United Nations (UN) should lift arms embargo on Somalia in order to fight against al-Shabaab terror group, Somali president said.
Addressing the heads of states and governments during the 33rd Ordinary Summit of the AU in Addis Ababa, President Mohamed Abdullahi Farmajo said lifting arms embargo will help Somalia get stability.
“The United Nations arms embargo on Somalia limits our ability to acquire the weapons necessary to defeat terrorists who carry out home-based bombings against innocent citizens and private businesses,” Farmaajo said.
Farmajo said ‘Somalia is committed to full responsibility of its security forces’, adding the country need to better equip its military.
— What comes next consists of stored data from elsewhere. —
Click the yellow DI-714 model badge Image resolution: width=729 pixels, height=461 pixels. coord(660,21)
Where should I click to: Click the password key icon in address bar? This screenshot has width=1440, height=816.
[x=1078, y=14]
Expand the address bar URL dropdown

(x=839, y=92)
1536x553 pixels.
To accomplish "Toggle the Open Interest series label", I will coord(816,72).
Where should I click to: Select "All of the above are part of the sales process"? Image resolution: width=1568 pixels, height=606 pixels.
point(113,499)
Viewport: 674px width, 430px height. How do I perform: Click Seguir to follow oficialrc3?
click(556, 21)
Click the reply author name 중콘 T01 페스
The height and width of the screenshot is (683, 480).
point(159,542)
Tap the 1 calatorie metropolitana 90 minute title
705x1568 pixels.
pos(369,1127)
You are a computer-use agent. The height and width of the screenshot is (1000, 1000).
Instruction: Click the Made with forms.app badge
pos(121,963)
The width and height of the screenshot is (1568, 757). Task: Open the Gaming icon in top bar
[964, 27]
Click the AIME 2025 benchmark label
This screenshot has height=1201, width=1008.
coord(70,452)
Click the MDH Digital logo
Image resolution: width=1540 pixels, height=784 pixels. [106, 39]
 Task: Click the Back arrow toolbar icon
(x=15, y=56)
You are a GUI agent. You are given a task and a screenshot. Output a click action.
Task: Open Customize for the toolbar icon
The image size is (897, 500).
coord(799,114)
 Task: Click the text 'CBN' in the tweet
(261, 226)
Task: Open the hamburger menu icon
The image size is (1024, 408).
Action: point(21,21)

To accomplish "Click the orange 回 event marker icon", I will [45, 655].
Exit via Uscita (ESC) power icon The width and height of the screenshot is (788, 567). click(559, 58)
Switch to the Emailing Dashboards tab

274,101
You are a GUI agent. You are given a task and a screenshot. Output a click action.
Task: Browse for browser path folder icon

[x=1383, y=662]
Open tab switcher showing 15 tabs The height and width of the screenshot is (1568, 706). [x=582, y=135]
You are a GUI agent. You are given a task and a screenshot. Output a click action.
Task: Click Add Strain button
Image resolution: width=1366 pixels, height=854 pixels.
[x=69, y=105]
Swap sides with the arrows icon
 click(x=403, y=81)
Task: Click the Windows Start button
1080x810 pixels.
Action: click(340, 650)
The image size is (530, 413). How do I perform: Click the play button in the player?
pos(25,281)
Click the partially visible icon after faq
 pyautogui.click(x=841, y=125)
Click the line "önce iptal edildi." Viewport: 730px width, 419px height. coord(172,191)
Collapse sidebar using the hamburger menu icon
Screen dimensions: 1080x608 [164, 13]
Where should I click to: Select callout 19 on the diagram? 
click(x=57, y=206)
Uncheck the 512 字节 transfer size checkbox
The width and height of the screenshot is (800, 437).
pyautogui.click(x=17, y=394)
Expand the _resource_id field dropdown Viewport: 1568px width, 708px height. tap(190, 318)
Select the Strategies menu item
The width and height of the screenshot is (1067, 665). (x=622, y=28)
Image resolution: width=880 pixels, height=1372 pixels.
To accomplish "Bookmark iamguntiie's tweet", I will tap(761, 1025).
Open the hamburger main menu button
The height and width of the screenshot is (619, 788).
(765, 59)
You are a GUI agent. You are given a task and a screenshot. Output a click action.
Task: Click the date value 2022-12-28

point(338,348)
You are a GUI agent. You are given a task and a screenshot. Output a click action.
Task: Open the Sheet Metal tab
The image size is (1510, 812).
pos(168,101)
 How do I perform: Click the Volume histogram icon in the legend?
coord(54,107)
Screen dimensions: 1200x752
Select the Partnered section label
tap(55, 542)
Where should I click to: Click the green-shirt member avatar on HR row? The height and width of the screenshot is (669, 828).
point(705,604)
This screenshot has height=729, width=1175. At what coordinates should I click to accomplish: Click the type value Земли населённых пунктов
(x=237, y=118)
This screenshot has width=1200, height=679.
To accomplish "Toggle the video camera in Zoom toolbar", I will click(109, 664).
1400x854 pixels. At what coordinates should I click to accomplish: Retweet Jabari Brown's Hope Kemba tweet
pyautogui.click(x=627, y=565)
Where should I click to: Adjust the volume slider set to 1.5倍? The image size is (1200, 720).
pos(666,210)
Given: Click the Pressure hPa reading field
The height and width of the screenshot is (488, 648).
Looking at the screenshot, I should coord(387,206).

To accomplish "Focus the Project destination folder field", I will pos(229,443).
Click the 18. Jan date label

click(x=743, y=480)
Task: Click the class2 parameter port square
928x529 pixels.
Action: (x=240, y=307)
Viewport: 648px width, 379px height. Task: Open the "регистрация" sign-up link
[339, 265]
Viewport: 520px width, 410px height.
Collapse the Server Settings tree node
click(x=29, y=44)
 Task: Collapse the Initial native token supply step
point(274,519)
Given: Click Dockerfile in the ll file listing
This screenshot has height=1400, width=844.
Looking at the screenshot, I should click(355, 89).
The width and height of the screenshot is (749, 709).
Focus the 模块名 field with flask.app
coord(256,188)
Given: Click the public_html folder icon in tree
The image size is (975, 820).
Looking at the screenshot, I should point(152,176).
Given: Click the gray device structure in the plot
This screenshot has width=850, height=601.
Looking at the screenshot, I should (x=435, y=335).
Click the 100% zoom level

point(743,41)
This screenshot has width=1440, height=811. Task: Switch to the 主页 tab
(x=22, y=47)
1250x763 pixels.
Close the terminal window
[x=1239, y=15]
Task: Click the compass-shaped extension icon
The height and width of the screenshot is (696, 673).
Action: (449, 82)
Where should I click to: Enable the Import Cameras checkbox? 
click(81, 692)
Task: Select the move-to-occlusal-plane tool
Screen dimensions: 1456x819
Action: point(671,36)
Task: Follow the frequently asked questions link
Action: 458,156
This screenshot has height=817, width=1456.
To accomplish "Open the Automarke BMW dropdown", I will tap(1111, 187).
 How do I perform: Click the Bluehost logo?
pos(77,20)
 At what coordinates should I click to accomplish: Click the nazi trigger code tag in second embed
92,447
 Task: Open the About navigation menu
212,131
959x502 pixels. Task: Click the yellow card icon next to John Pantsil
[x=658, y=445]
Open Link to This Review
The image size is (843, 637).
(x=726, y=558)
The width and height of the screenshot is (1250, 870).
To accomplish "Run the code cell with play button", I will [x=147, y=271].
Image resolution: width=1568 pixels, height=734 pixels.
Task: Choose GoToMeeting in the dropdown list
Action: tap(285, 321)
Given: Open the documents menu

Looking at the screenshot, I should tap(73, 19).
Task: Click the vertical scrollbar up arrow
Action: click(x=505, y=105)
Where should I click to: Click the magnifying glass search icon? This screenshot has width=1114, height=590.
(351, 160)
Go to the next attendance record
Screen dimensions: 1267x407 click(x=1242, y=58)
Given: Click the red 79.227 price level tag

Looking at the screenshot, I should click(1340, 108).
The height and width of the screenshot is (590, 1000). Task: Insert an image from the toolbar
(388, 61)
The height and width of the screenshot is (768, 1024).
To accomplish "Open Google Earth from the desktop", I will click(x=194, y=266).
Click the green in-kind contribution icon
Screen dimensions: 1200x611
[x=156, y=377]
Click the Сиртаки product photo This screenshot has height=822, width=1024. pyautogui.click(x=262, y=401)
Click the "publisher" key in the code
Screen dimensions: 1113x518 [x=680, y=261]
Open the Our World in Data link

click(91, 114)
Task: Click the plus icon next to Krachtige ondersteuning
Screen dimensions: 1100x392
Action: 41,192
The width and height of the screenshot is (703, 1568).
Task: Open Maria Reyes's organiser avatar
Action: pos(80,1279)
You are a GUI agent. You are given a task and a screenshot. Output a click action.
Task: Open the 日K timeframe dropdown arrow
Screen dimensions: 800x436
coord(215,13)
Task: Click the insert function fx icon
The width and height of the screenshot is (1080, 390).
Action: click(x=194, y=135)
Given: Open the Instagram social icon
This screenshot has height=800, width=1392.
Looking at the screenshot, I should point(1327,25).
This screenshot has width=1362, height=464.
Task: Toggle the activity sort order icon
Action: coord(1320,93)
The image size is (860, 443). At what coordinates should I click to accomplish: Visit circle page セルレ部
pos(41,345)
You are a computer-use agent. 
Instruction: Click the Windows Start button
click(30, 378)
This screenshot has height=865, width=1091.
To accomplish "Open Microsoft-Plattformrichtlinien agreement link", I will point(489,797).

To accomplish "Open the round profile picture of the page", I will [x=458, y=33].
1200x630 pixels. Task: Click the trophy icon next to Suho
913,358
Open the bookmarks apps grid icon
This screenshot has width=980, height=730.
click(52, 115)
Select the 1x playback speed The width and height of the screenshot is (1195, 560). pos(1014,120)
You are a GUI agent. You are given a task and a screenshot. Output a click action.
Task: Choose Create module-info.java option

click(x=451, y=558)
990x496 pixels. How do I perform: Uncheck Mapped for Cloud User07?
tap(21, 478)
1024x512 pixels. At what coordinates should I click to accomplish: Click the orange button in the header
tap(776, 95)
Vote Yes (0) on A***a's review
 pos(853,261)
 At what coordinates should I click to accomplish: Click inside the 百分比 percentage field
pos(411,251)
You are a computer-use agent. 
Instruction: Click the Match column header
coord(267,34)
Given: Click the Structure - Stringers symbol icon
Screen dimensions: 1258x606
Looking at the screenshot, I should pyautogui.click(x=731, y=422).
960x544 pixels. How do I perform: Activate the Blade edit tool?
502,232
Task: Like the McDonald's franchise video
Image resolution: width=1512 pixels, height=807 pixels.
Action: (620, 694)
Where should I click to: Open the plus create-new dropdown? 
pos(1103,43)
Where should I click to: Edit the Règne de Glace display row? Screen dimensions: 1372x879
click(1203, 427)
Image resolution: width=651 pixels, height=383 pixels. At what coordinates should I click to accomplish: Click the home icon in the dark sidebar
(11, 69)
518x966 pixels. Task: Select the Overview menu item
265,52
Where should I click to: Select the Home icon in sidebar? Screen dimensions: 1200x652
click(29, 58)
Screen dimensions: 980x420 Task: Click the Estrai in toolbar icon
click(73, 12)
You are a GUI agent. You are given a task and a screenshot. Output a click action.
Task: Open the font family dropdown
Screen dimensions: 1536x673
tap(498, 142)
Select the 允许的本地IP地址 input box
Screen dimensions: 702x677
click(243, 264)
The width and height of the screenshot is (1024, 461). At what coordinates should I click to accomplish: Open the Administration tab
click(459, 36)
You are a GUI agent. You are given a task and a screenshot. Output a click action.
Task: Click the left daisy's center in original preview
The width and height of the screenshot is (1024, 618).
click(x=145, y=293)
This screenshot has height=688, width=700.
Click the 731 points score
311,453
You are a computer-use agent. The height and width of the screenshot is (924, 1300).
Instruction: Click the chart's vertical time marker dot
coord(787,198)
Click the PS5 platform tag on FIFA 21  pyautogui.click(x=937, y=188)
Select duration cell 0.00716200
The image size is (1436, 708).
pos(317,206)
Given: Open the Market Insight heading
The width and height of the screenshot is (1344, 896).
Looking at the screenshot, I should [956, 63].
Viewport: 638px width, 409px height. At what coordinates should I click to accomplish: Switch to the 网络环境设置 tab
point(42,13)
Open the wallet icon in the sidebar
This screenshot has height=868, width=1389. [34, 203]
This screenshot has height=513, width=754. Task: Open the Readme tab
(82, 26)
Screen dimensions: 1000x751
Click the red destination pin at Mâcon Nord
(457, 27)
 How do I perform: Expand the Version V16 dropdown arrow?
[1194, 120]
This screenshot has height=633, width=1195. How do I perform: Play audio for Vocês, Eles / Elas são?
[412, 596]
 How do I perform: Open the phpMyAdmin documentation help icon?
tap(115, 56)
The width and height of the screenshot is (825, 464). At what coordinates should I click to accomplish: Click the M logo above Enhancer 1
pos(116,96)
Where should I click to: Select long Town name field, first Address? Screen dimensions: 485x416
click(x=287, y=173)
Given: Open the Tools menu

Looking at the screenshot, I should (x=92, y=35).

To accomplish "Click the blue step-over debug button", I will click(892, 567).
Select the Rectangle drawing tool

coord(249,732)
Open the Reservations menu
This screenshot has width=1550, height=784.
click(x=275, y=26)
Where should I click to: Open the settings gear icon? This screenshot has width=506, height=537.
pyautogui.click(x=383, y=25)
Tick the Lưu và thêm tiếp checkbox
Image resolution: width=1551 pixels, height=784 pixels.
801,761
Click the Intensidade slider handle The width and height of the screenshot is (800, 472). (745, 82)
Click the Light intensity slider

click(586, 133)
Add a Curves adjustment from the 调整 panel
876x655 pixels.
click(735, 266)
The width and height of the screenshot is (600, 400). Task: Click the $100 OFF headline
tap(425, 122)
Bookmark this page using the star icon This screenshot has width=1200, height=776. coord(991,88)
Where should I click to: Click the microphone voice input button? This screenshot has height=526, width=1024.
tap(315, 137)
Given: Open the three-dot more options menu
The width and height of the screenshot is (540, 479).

Last November, the UN passed a resolution extending a more than decade-long arms embargo on Somalia by one year, saying the move was aimed at preventing al-Shabaab from acquiring arms, chemicals and bomb-making components.
A panel of experts from the UN said recent investigations had shown that al-Shabaab was manufacturing explosives locally, unlike in the past, where they relied on expertise and materials from outside Somalia.
The move was opposed by Somali government saying the arms sanctions were “restricting Somalia’s ability to acquire weapons necessary to defeat terrorists.”
The embargo was first imposed in 1992 through Resolution 733, and updated through various resolutions. It barred Somalia from purchasing or importing certain military weapons and equipment, collectively known as materiel.
They include surface-air-missiles and certain guns. Until 2013, Somalia had also been barred from receiving military training or equipment from outside entities unless the Committee on Sanctions on Somalia expressly permitted.
Currently, the UN allows exemptions if the supply or advice is to support the Somalia National Army’s capabilities.